Can Too Much TV in Childhood Cause Adult Antisocial Behavior?

By Senior News Editor

Can Too Much TV in Childhood Cause Adult Antisocial Behavior?Emerging research suggests that children and adolescents who watch a lot of television are more likely to manifest antisocial and criminal behavior when they become adults.

New Zealand researchers followed a group of around 1,000 children born in the city of Dunedin in 1972-73.

Every two years between the ages of 5 and 15, researchers asked the children’s parents how much television they watched.

Experts then analyzed the data and discovered a small relationship in the data that suggests there is a connection between antisocial personality traits in adulthood and more television watching as a child. The researchers also found that people with a criminal conviction said that they watched more TV as a child compared to those who didn’t have one.

The study is published online in the journal Pediatrics.

Study co-author Bob Hancox, M.D., says he and colleagues found that the risk of having a criminal conviction by early adulthood increased by about 30 percent with every hour that children spent watching TV on an average weeknight.

The study also found that watching more television in childhood was associated, in adulthood, with aggressive personality traits, an increased tendency to experience negative emotions, and an increased risk of antisocial personality disorder, which is characterized by persistent patterns of aggressive and antisocial behavior.

The researchers found that the relationship between TV viewing and antisocial behavior was not explained by a few of the factors the researcher thought to examine, including: socioeconomic status, aggressive or antisocial behavior in early childhood, or how much control the parents sought to exert over the children, as reported by the mother.
____
(PROMPT A) In the article on childhood TV and adult antisocial behavior, copy the passage between "The study is" and "and antisocial behavior.", inclusive, substituting "school night" for "weeknight".
(PROMPT B) Continue the article on childhood TV and adult antisocial behavior, starting after its last sentence.
____
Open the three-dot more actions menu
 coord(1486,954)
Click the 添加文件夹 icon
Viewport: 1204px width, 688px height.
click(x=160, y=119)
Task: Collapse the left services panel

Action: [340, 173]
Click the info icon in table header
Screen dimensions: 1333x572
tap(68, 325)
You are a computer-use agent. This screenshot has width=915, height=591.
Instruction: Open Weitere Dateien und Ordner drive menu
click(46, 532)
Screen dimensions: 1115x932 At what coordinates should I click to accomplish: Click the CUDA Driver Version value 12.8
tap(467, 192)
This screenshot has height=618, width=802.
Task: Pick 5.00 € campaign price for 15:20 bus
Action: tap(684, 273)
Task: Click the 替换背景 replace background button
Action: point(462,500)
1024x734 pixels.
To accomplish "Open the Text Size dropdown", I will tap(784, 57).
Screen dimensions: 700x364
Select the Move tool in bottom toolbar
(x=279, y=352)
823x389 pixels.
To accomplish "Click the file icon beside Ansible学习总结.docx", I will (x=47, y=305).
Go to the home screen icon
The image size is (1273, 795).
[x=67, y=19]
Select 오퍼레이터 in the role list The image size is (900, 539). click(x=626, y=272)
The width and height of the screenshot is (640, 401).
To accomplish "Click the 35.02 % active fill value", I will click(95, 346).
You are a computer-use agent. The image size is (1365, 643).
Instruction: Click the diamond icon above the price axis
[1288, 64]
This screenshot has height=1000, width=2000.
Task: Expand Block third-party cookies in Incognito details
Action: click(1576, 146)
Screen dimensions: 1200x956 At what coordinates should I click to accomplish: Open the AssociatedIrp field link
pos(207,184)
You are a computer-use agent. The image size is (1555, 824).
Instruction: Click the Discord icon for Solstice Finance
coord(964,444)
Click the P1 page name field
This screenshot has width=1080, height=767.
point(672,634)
____
(WRITTEN REPLY A)
The study is published online in the journal Pediatrics.

Study co-author Bob Hancox, M.D., says he and colleagues found that the risk of having a criminal conviction by early adulthood increased by about 30 percent with every hour that children spent watching TV on an average school night.

The study also found that watching more television in childhood was associated, in adulthood, with aggressive personality traits, an increased tendency to experience negative emotions, and an increased risk of antisocial personality disorder, which is characterized by persistent patterns of aggressive and antisocial behavior.

(WRITTEN REPLY B)
Study co-author Lindsay Robertson, M.P.H., claimed that it is not that children who were already antisocial watched more television. “Rather, children who watched a lot of television were likely to go on to manifest antisocial behavior and personality traits.”

The study itself, however, cautioned that “It remains possible that reverse causation (the possibility that antisocial personality leads to more television viewing) causes the association between television viewing and antisocial behavior…” The research did not control for all possible confounding factors or alternative explanations for this correlation.

Other studies have suggested a link between television viewing and antisocial behavior, though few have been of this longitudinal nature. This is the first study that has asked about TV viewing throughout the whole childhood period, and has looked at a range of antisocial outcomes in adulthood.

However, the observational study did not assess cause and effect, thus it cannot prove that watching too much television caused the antisocial outcomes.

Nevertheless, the findings are consistent with other research and provide further evidence that excessive television can have long-term consequences for behavior.

“Antisocial behavior is a major problem for society. While we’re not saying that television causes all antisocial behavior, our findings do suggest that reducing TV viewing could go some way towards reducing rates of antisocial behavior in society,” said Hancox.

The American Academy of Pediatrics recommends that children should watch no more than 1 to 2 hours of quality television programming each day.

In the end, the researchers said their findings support the idea that parents should try to limit their children’s television use.